You are viewing a plain text version of this content. The canonical link for it is here.
Posted to user@flink.apache.org by Bruno Aranda <ba...@apache.org> on 2019/03/29 15:21:57 UTC

StreamingFileSink seems to be overwriting existing part files

Hi,

One of the main reasons we moved to version 1.7 (and 1.7.2 in particular)
was because of the possibility of using a StreamingFileSink with S3.

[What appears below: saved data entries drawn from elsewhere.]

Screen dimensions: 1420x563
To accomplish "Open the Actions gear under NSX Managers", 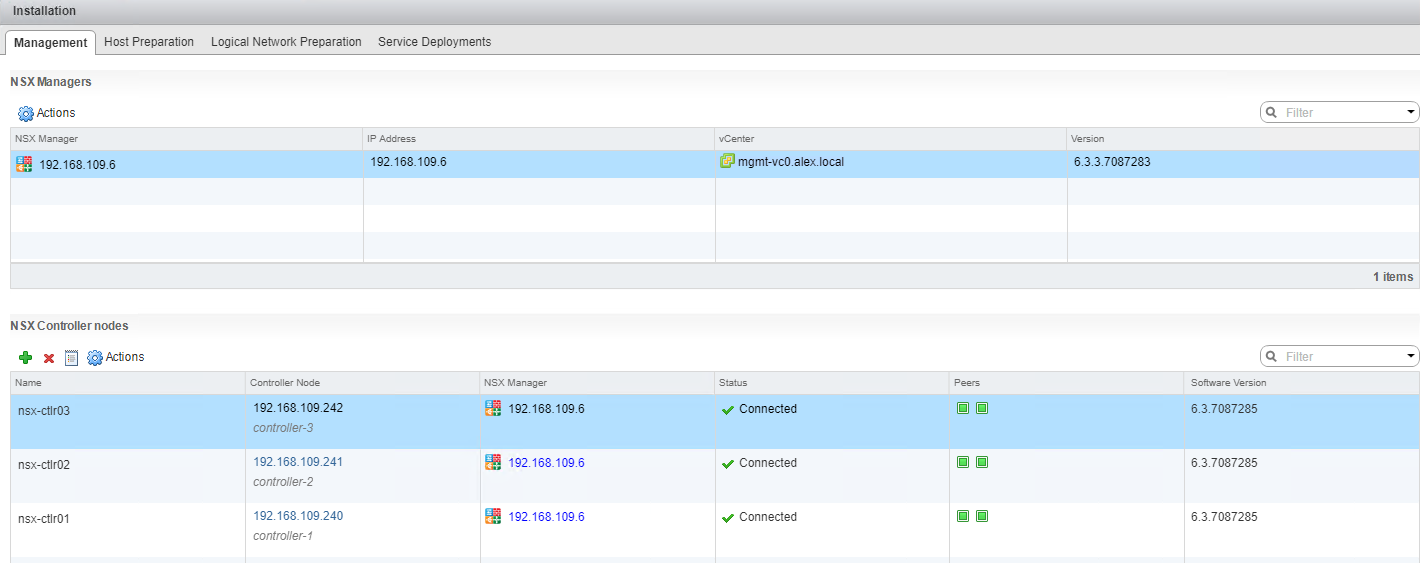I will 26,114.
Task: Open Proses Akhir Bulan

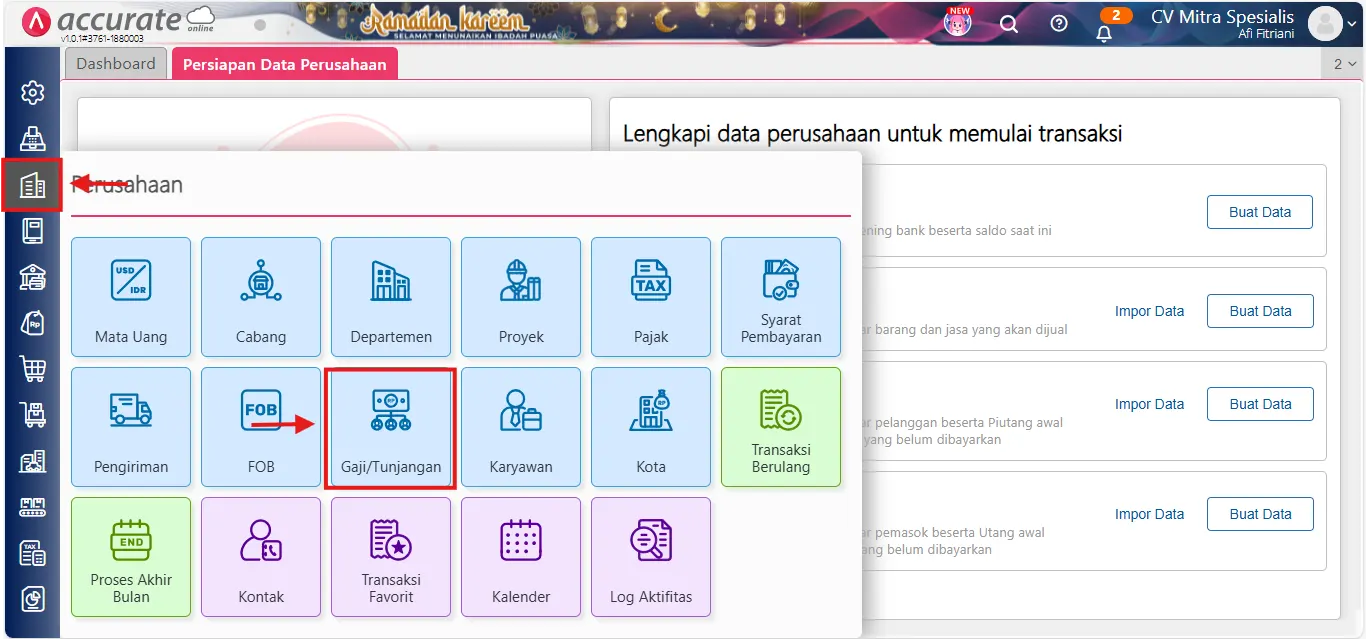Action: (131, 557)
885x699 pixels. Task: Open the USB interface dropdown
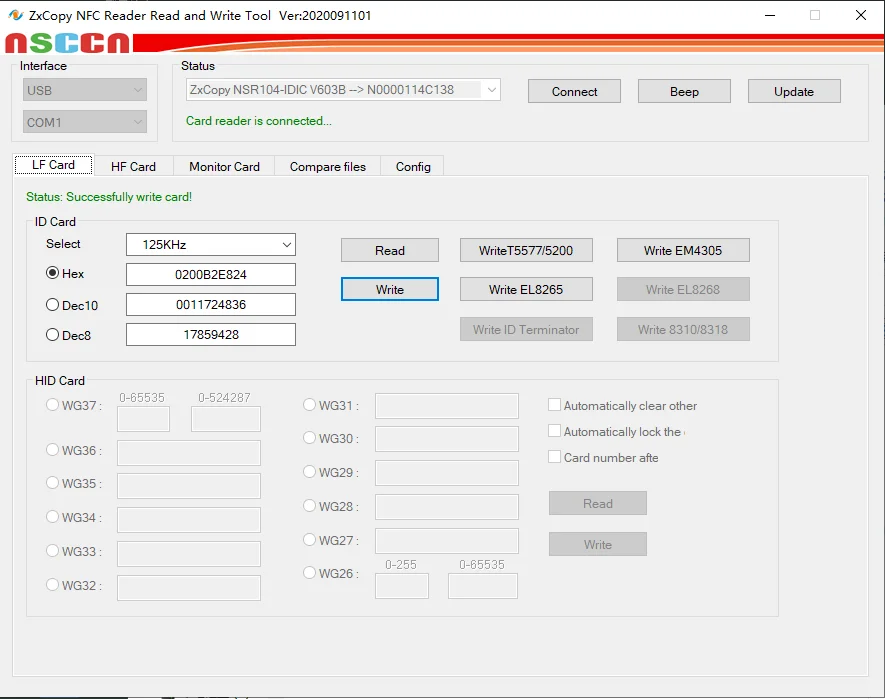[86, 90]
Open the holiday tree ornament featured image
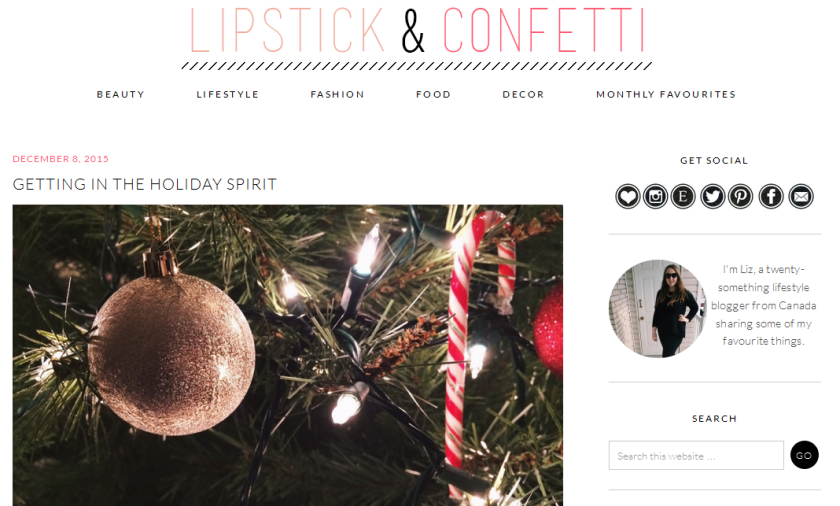The image size is (840, 506). click(x=288, y=355)
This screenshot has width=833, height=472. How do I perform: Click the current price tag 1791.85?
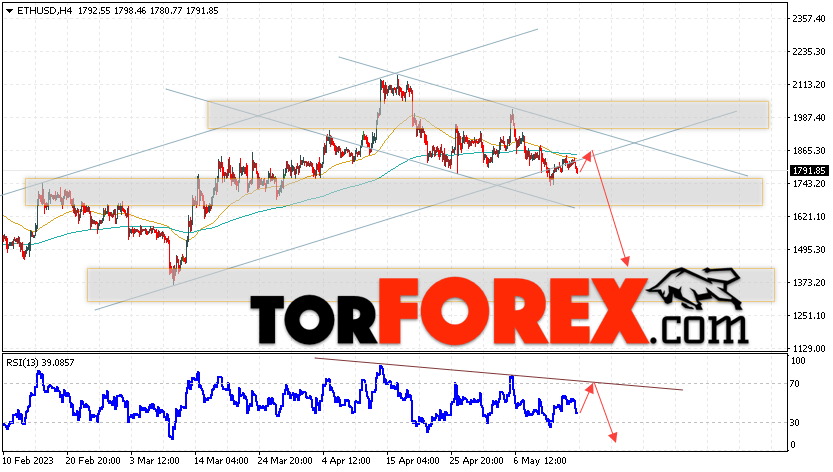point(810,171)
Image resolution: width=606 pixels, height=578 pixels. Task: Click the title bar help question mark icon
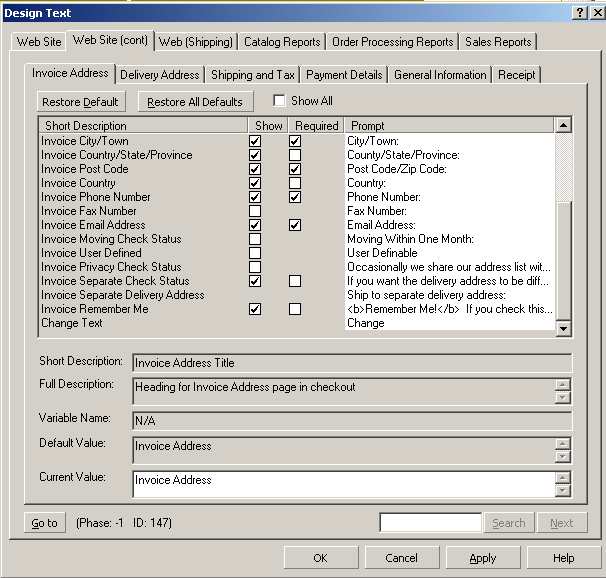coord(579,12)
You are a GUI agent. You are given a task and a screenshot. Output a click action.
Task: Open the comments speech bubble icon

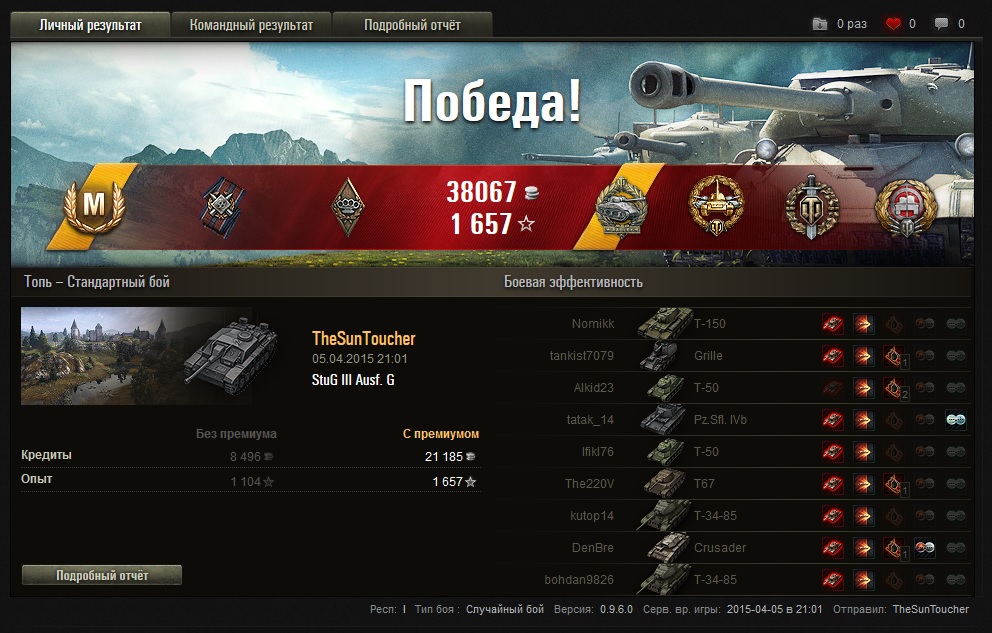[x=941, y=24]
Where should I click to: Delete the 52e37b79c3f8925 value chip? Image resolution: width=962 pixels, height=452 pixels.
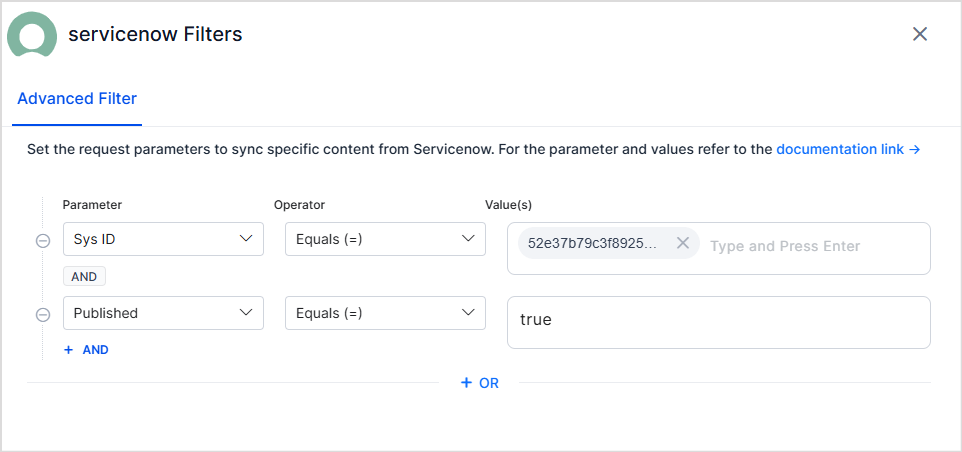[x=683, y=243]
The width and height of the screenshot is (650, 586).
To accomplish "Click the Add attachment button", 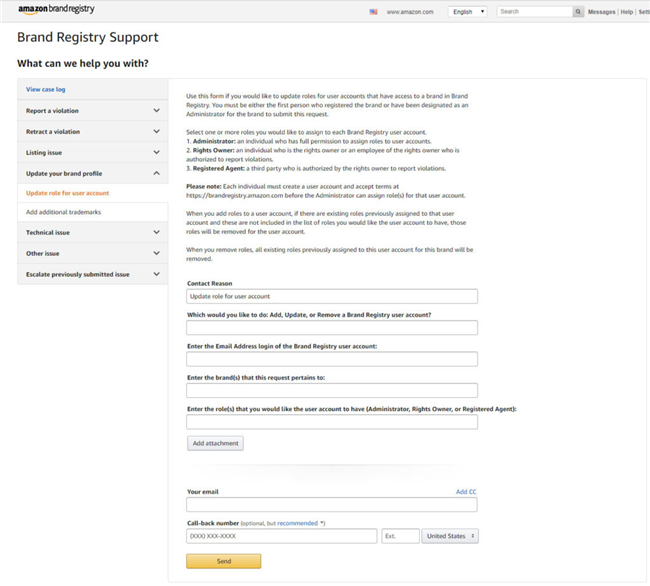I will coord(215,443).
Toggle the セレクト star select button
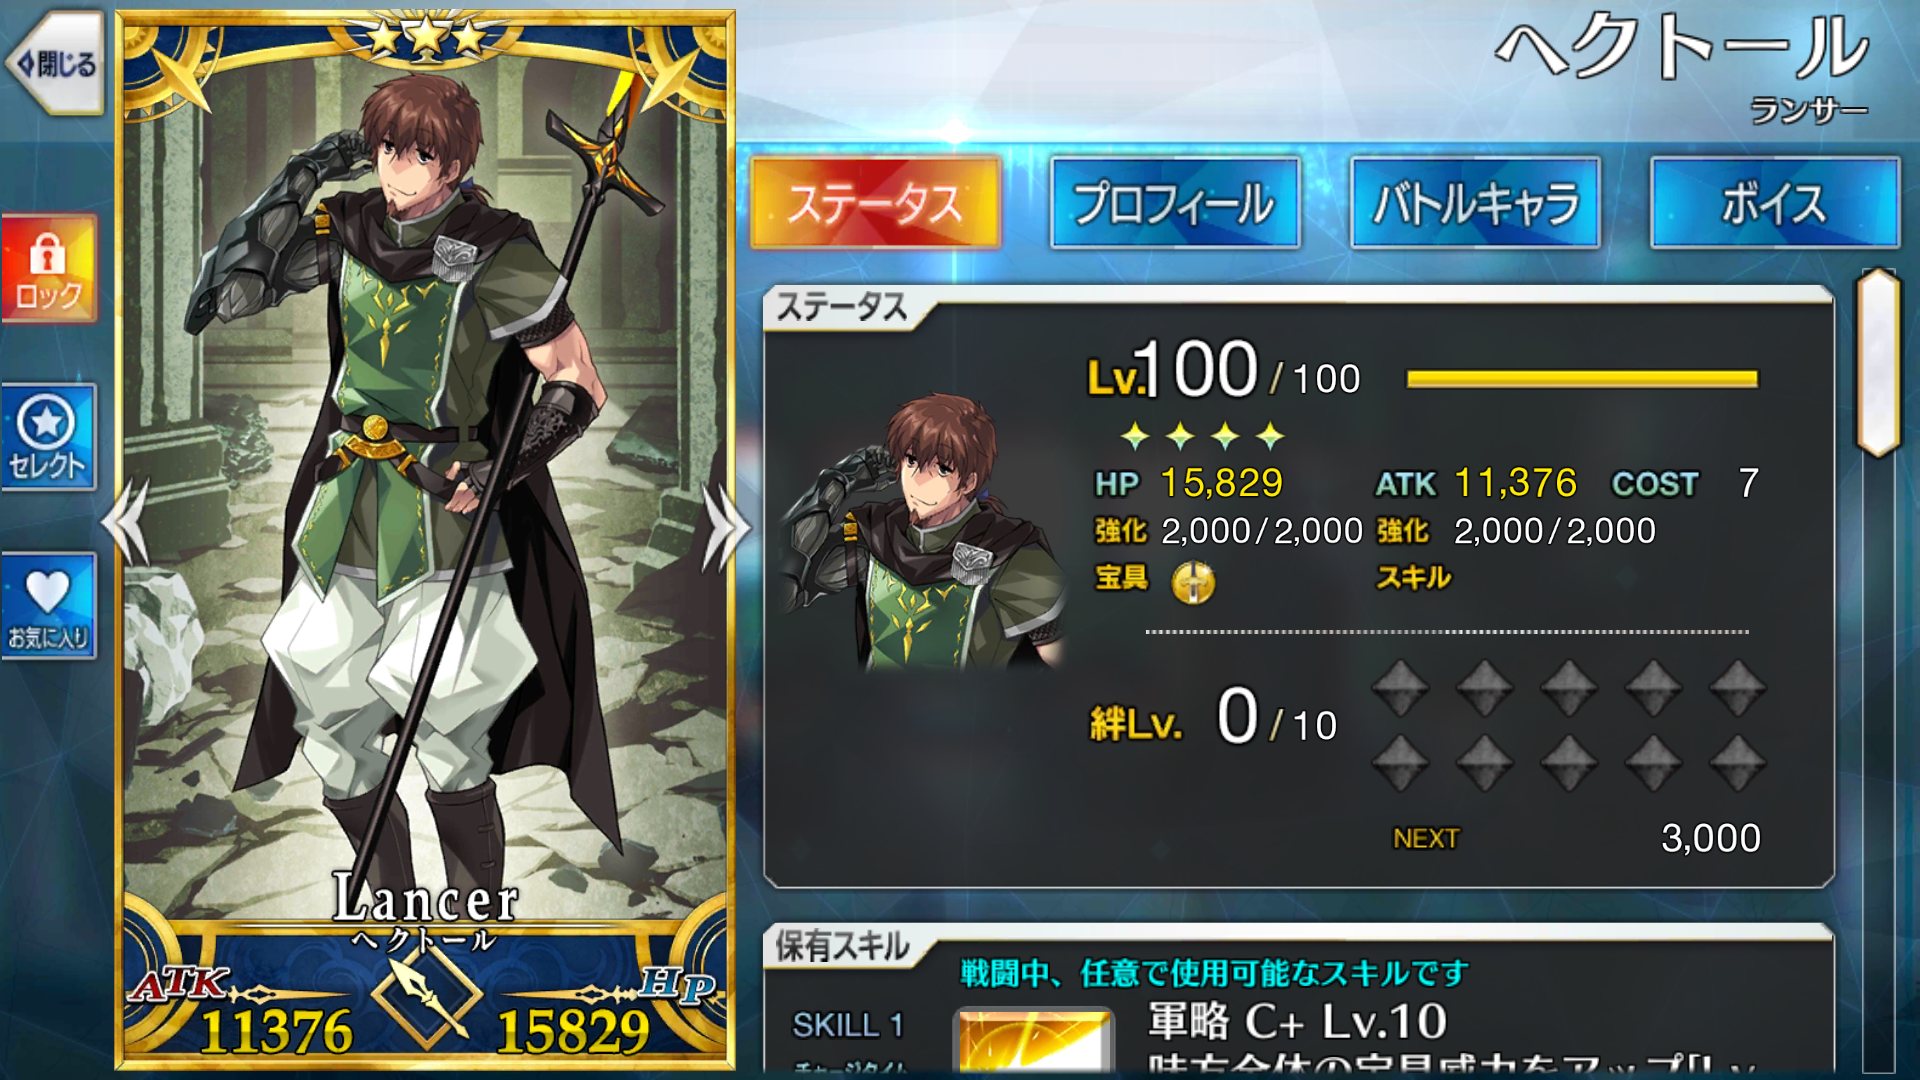This screenshot has width=1920, height=1080. point(48,437)
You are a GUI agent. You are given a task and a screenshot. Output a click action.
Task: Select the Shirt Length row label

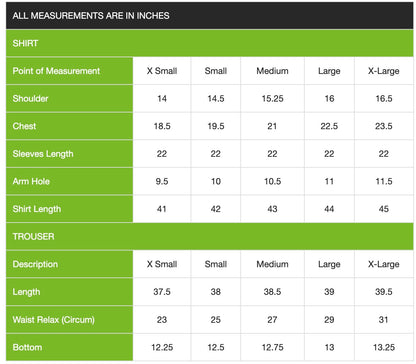tap(69, 209)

We've configured a StreamingFileSink to use a DateTimeBucketAssigner to
bucket by day. It's got a parallelism of 1 and is writing to S3 from an EMR
cluster in AWS.

We ran the job and after a few hours of activity, manually cancelled it
through the jobmanager API. After confirming that a number of "part-0-x"
files existed in S3 at the expected path, we then started the job again
using the same invocation of the CLI "flink run..." command that was
originally used to start it.

It started writing data to S3 again, starting afresh from "part-0-0", which
gradually overwrote the existing data.

I can understand not having used a checkpoint gives no indication on where
to resume, but the fact that it overwrites the existing files (as it starts
to write to part-0.0 again) is surprising. One would expect that it finds
the last part and gets the next free number?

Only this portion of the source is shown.